En el apartado de creación y consolidación de empresas, hubo 11 proyectos en consolidación, con lo que se vuelve a los datos de antes de 2020, donde la media de empresas que desarrollaban estos proyectos estaba entre 11 y 15 anualmente. “Sin duda 2020 fue un año excepcional en este campo debido a la existencia del cheque de consolidación, que contribuyó también a incrementar este trabajo con las empresas el pasado año”. También se apoyó desde el semillero la creación de 17 empresas, un 12,8 por ciento menos que en 2020.

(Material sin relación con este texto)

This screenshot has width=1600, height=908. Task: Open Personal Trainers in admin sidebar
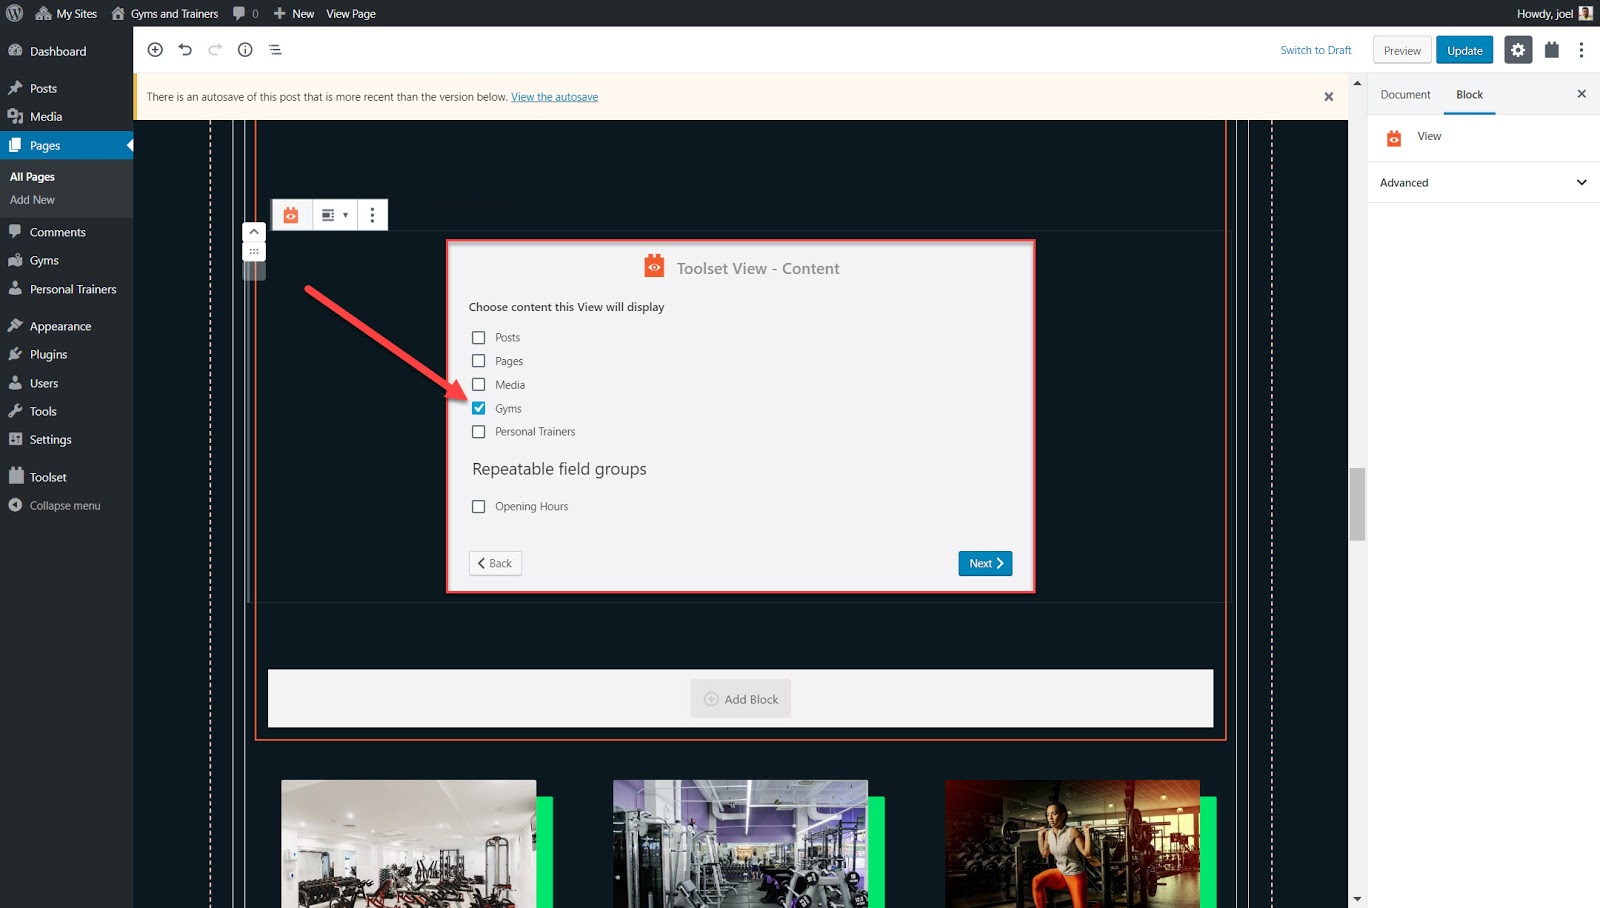(x=73, y=289)
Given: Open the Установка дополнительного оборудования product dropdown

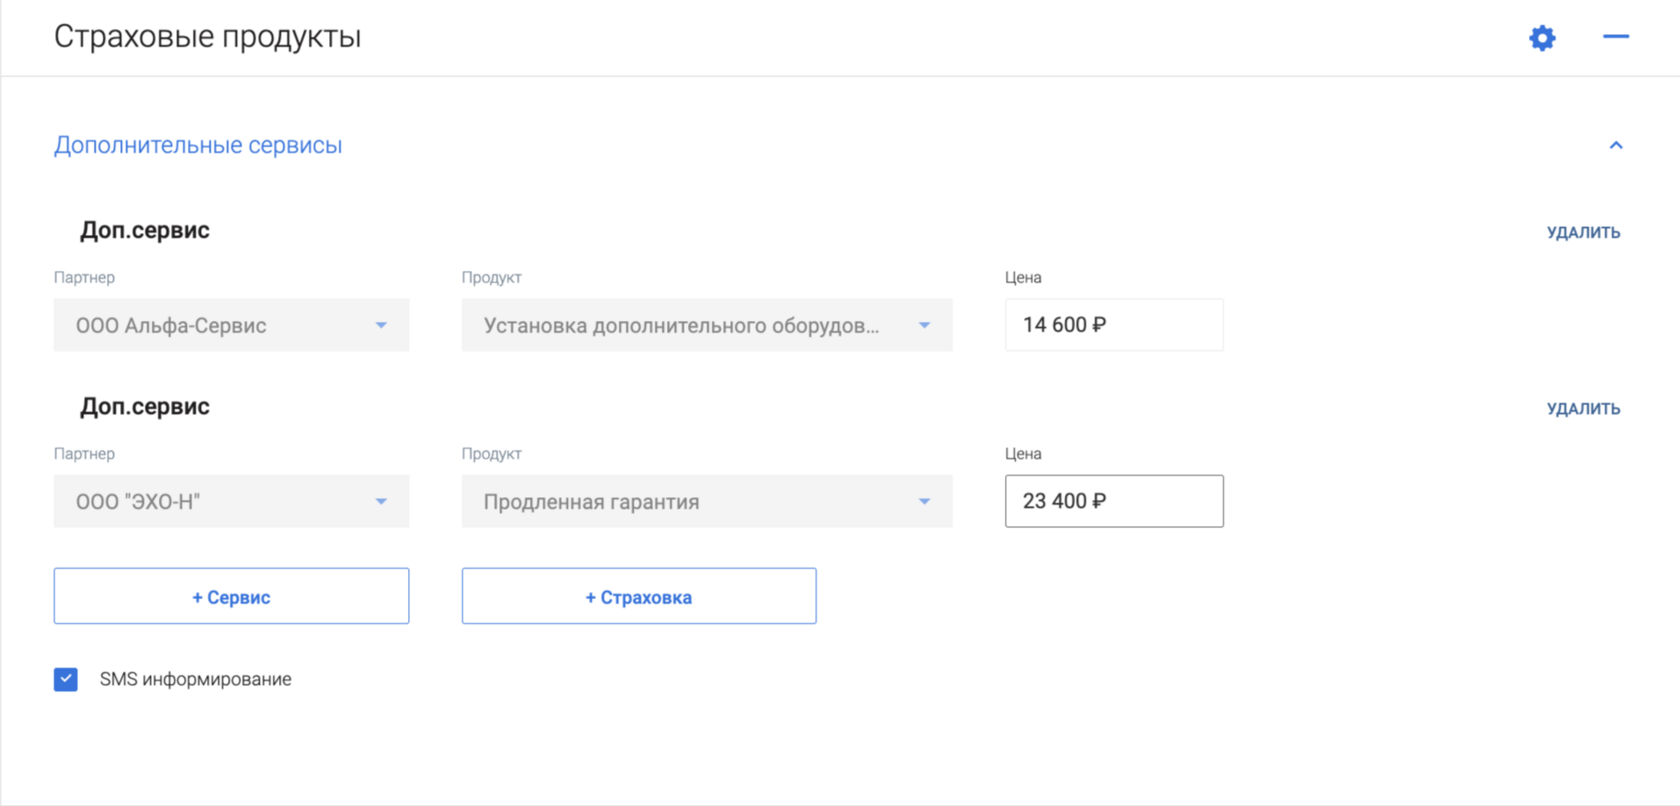Looking at the screenshot, I should click(706, 325).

A juicio de los responsables de Valnalón, 2021 fue un año donde “aún se mostraron muchas de las consecuencias de la pandemia. Y se mantuvieron aún cifras muy altas de personas emprendedoras que acudieron al semillero para analizar su idea de negocio con la idea de poder poner en marcha una empresa como salida laboral”. No obstante, la creación de empresas, “a pesar de los muchos proyectos trabajados sigue siendo baja”, ante las “dificultadas reales para poder luego poner esos proyectos en marcha ante la situación del mercado. Y la formación ha sido el eje clave demandado para ayudar a las personas emprendedoras y empresas en 2021 en su adaptación a la nueva realidad y potenciar su supervivencia”.

El semillero es uno de los servicios que ofrece Valnalón en el marco de su cadena de emprendedores, aunque la entidad también oferta naves de alquiler y nave nido, entre otras ayudas.

“Da vértigo hacerte empresario, pero queríamos trabajar y nos lanzamos”

Elías Coto y Carolina Rolón regentan un negocio hostelero en La Felguera que se puso en marcha con el asesoramiento de los técnicos del semillero de Valnalón. Con una amplia experiencia previa por cuenta ajena en el sector de la hostelería, esta pareja decidió dar el paso cuando el trabajo empezaba a escasear, para montar Tupí Restobar. “Claro que da vértigo hacerte empresario, pero teníamos cualificación y ganas de trabajar, así que nos lanzamos. Los dos nos habíamos quedado en el paro y no aparecía nada estable, así que echamos números y decidimos ir a Valnalón”, asegura Coto.

Allí prepararon un plan de viabilidad del negocio y la información sobre las parcelas que tenían menos controladas. “En Valnalón nos ayudaron mucho con el tema de la financiación, para conocer a qué ayudas o créditos bancarios puedes optar y en qué condiciones. Con eso y la capitalización de lo que quedaba del paro dimos el paso”, relata Carolina Rolón, que tiene empleada en el negocio a su hija Ingrid.

La maduración del proyecto duró unos cuatro meses. Y en medio año aproximadamente el negocio ya era una realidad. A los obstáculos iniciales, intrínsecos a la puesta en marcha de cualquier establecimiento, hubo que sumar las complicaciones derivadas de la pandemia y, más recientemente, el alza de precios. “La luz se ha disparado muchísimo y los productos también, pero no puedes repercutirlo todo sobre los precios de tu producto porque necesitas tener unas tarifas más o menos estables”, señala Coto, que añade: “Ser empresario tiene un lado bueno, que es que trabajas para ti y echar horas para ti. La parte mala es que no hay vacaciones ni pagas extra, pero tú te organizas y controlas la actividad”.